How do we now compute P ()? It is now a matter of establishing an estimated value. We are free to choose which type of probability distribution we want choose. The conversion rate is intuitive Not evenly distributed. As a rule, a conversion rate of over 50% in e-commerce is unrealistic. Let us assume that the conversion rate is between 0% and 10%, with the frequency decreasing sharply in height and the function should therefore be designed as an extreme peak and then falling sharply. For the calculation we therefore use a beta distribution with alpha = 1.1 and beta = 30. Chris chose this form in his original article because it reflects the properties described above well.

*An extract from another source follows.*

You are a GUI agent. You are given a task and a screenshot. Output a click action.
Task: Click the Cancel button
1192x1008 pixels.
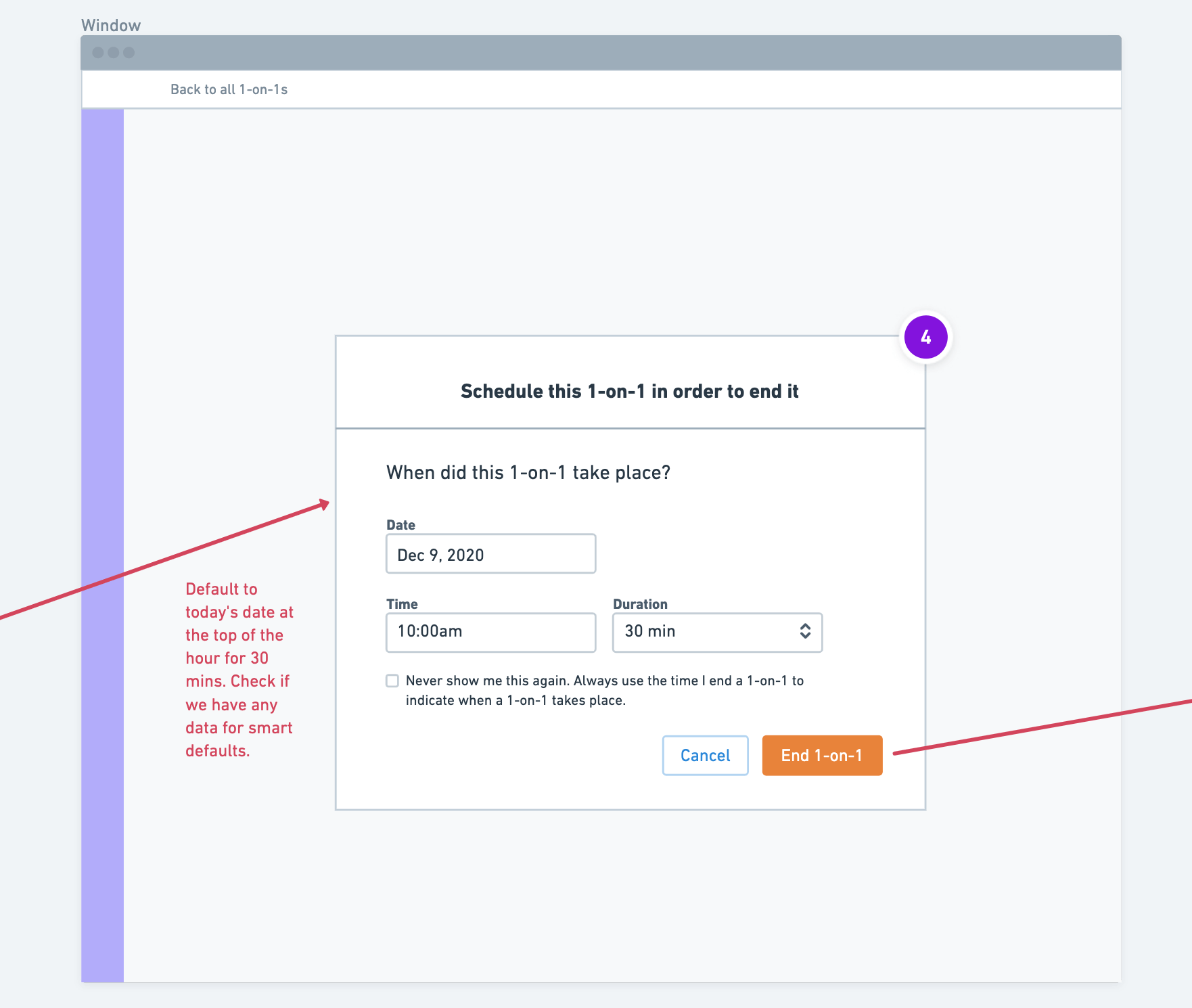[705, 755]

If we now add the formula of the binomial distribution for P (E |) and our assumed a priori distribution for P (), then after factoring out all constant values ​​one gets without the shape of the posterior distribution. The a posteriori distribution is also a beta distribution, but the alpha and beta values ​​have changed - by exactly these values:




Now we can calculate probability values ​​for conversion intervals on the basis of this formula (N = number of visitors, K = number of conversions).




What is the probability of the real conversion rate being at least 1%?

With the help of such probability values, simulations and estimates can be made about the possible number of conversions. As the number of samples increases, the variance of the distributions decreases and the estimates become more precise. If you compare the estimated CTRs of several alternatives, you create a continuous optimization cluster. The option that has the highest expected CTR must always be selected.